Yes, an agreement might undo community property.
One would evaluate whether the agreement truly separates the property and, if so, whether the agreement is legally enforceable.
In doing that analysis, one might consider the internal law, and conflict-of-laws law, of each jurisdiction that might have some connection to the situation, including:
the State of company A’s organization or formation,
the State in which the first community-property interest was created,
each State in which there was (or might have been) an addition to community property,
each State in which there was insufficient accounting between separate and community property,
the domicile of each spouse,
the residence of each spouse,
the State in which each spouse signed the agreement,
the State law the agreement specifies as governing the agreement, and
the State law that governs the agreement.
A practitioner would want to fact-check the situation with no less care than Circular 230 calls for.
Before pursuing an agreement, each spouse should consider the consequences, including for property ownership, income taxes, estate planning, and estate and inheritance taxes.

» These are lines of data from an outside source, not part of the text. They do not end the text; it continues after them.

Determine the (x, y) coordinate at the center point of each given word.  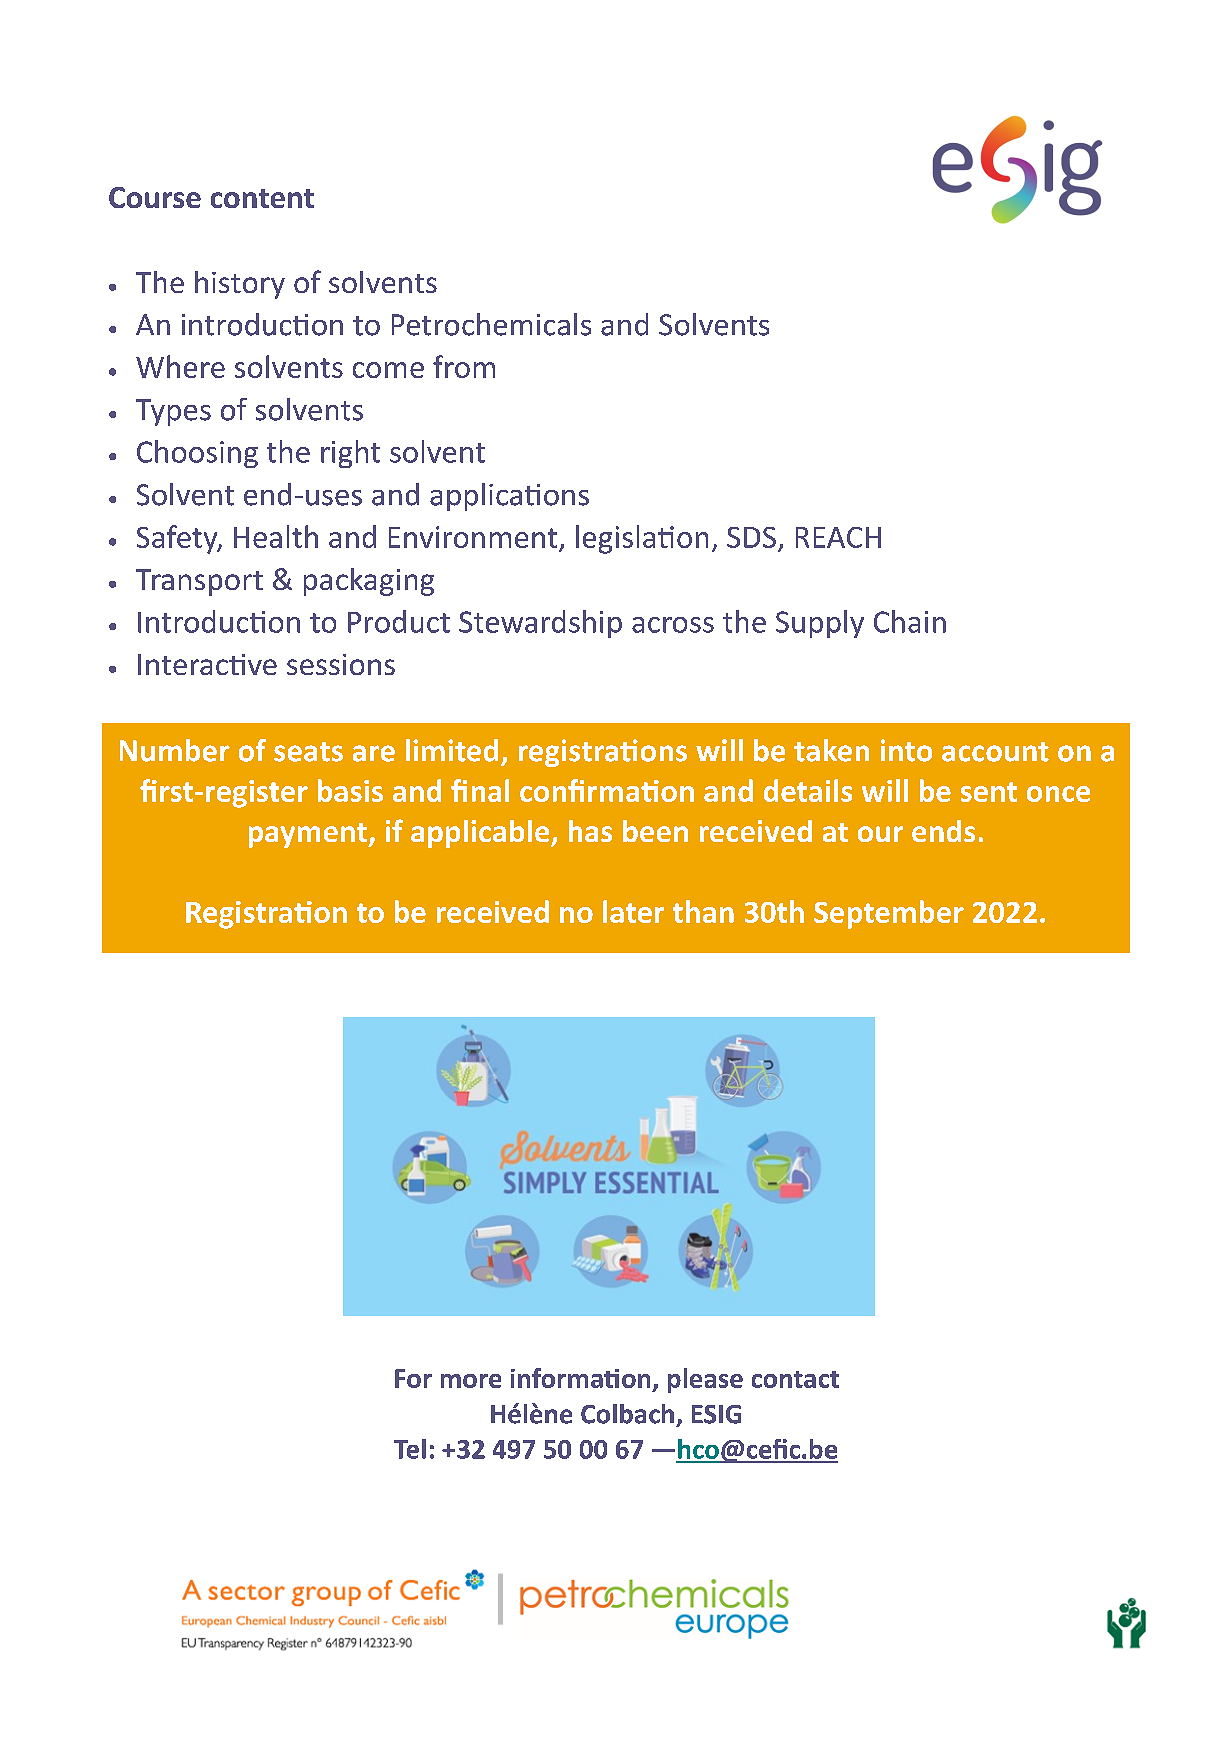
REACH (838, 537)
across (673, 625)
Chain (910, 621)
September (889, 914)
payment (309, 835)
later (633, 911)
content (262, 198)
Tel (410, 1449)
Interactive (207, 664)
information (580, 1378)
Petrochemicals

Under some States’ laws, an agreement might be invalid unless each spouse has separate counsel. Even when that’s not a State-law condition, S. Derrin Watson in Who’s the Employer? (1998) suggested: “Such an agreement should not even be considered unless husband and wife are separately represented by experienced counsel, even in a friendly situation.” The American College of Trust and Estate Counsel’s Commentaries on the Model Rules of Professional Conduct describes more nuanced views.